According to a spokesman, Heywood currently spends about $2 million a year on energy.

"With the pressures on hospitals to reduce costs, there's not a lot of things they can control, but this is one of the areas they can," Ravanesi said. (Click here to read a column by a Heywood executives on the hospital's efforts.)

Adding to the appeal of reducing spending and becoming "greener" is the fact that Massachusetts is a leader in offering state incentives to adopt CHP and solar energy systems through the Department of Energy Resources, Ravanesi said. The agency's program, Mass Save, provides financial incentives to residential and commercial users that upgrade to energy-efficient power systems.

These incentives have led UMass Memorial Medical Center in Worcester to zero in on a deal with an investor to build a solar field somewhere in Central Massachusetts that would deliver solar power to its Worcester campuses through the grid. In return, the investor would receive renewable energy incentives from the state, according to Gary Valcourt, associate vice president of facilities for UMass Memorial Medical Center.

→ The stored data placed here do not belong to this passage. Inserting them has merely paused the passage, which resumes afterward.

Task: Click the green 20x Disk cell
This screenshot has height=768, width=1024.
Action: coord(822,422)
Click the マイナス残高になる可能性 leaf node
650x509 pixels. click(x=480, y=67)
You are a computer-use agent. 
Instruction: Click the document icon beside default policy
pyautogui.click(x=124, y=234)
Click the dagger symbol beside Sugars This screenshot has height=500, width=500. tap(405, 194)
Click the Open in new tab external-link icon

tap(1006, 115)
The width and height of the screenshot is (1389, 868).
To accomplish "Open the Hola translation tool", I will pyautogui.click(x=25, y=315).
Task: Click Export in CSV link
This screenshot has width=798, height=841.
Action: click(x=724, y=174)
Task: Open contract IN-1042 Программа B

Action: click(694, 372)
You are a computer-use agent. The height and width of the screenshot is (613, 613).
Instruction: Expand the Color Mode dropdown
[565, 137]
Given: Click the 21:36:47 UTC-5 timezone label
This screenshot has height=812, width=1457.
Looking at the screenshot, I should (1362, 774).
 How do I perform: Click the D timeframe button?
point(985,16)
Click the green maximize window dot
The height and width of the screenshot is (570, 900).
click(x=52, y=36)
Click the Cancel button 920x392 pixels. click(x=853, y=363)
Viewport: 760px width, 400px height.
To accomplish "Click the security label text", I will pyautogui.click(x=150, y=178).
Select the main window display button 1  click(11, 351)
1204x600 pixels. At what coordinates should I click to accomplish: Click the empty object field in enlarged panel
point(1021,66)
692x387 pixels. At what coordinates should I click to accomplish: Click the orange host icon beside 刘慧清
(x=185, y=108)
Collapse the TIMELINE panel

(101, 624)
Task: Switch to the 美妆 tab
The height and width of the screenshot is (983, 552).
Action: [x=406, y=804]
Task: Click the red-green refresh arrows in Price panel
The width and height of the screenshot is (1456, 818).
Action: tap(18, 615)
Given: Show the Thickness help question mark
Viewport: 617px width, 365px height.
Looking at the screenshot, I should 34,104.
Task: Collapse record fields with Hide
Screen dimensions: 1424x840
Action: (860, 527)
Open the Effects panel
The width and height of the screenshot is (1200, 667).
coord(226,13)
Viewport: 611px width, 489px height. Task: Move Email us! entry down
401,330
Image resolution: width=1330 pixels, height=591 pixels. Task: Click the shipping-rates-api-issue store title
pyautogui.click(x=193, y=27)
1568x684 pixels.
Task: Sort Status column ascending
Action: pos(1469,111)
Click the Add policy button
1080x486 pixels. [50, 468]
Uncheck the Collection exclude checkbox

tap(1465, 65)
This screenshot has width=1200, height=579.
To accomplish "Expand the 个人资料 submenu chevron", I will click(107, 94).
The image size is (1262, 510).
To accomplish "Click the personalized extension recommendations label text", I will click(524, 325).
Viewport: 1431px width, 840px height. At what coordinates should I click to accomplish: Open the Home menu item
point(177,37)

Valcourt said that if the agreement goes through (it's still being finalized), the project would save the hospital about $300,000 a year in energy costs, which total about $6 million between the Hahnemann, Memorial and University campuses.

Valcourt noted that money saved through energy investments has a real impact on the hospital's budget. "If we can save $100, $100 goes right to our bottom line," he said.

The medical center, which already uses a "state-of-the-art" CHP system, according to Ravanesi, will no doubt help set the pace for renewable energy investment in the region by virtue of its size. Valcourt said the system recently began working with Health Care Without Harm to evaluate other renewable energy prospects.

UMass Memorial is also working with major consulting firms to determine how to retrofit its facilities, which total around 3 million square feet, for efficiency.

Relieving the energy "bottleneck," which refers to the swell of demand for power in the middle of the day — which can cause delivery problems — is another reason these measures are important, Valcourt said.

To that end, hospitals can make smaller, less expensive changes outside energy infrastructure upgrades (which can be difficult to finance, according to Ravanesi) that can save money and reduce the carbon footprint.

Physicians as champions?

Dr. Amy Collins, an emergency room physician at MetroWest Medical Center in Framingham and Natick, launched a hospital-wide sustainability campaign in 2007 that included energy-saving measures such as the installation of LED lighting, and behavioral changes, such as getting employees to power down their computers at night.

Collins, who now works part time for Health Care Without Harm, said the bigger projects must include a good return on investment to catch the interest of administrators. And she thinks doctors, who know the impacts of carbon emissions on human health, can play an important role in pushing for greener hospitals.

"I think there is gigantic opportunity to engage physicians, because I think physicians have a powerful voice," Collins said.